Effect of Genetic Polymorphism on the Clinical Outcome of Patients with Heart Failure

Abstract

Chronic heart failure is a serious clinical disease in the modern world with a five-year mortality rate exceeding 50% and affecting approximately 1% - 2% of the adult population (Benjamin et al., 2018). Heart failure with reduced ejection fraction (HFrEF) is characterized by a multifactorial interplay of inflammatory, neurohormonal, metabolic, and genetic factors (Braunwald, 2008; Jessup & Brozena, 2003). The activation of compensatory mechanisms to maintain physiological functioning results in increased sympathetic activity, vasoconstriction, volume overload, and ventricular remodeling with deleterious effects on cardiac function (Kemp & Conte, 2012). The renin-angiotensin-aldosterone system (RAAS) is a key stimulator of the compensatory mechanisms that drive the progression of heart failure (von Lueder & Krum, 2013).

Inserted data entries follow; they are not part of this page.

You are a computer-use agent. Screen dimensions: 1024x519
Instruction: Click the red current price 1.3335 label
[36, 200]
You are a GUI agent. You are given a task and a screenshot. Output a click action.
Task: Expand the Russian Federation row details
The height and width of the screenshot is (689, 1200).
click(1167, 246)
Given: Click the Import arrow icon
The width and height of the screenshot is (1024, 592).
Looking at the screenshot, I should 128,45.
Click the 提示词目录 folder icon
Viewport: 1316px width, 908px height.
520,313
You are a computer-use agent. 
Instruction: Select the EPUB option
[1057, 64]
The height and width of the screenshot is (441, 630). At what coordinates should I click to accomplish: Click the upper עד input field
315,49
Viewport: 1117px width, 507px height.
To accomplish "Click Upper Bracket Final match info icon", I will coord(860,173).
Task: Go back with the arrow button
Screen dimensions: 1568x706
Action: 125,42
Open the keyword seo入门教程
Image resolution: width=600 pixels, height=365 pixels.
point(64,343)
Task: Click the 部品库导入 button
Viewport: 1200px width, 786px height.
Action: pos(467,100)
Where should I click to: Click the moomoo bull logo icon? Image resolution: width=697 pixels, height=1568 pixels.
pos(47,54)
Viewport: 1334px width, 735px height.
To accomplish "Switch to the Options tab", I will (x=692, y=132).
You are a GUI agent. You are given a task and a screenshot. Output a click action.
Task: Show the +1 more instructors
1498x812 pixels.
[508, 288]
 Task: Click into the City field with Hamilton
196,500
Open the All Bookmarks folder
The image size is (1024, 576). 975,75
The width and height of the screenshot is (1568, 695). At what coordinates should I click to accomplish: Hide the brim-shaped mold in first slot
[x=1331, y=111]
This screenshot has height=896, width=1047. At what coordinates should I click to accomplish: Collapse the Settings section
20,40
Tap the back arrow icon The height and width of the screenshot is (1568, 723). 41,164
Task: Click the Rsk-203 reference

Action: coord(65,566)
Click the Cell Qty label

Therapies that target the RAAS, such as angiotensin-converting enzyme inhibitors (ACEIs), β-blockers and mineralocorticoid receptor antagonists (MRAs), collectively inhibit the pathological compensatory mechanisms including remodeling and apoptosis of cardiomyocytes and improve clinical outcomes, and thus, are considered the foundation of HF therapy (Barrese & Taglialatela, 2013; von Lueder & Krum, 2013).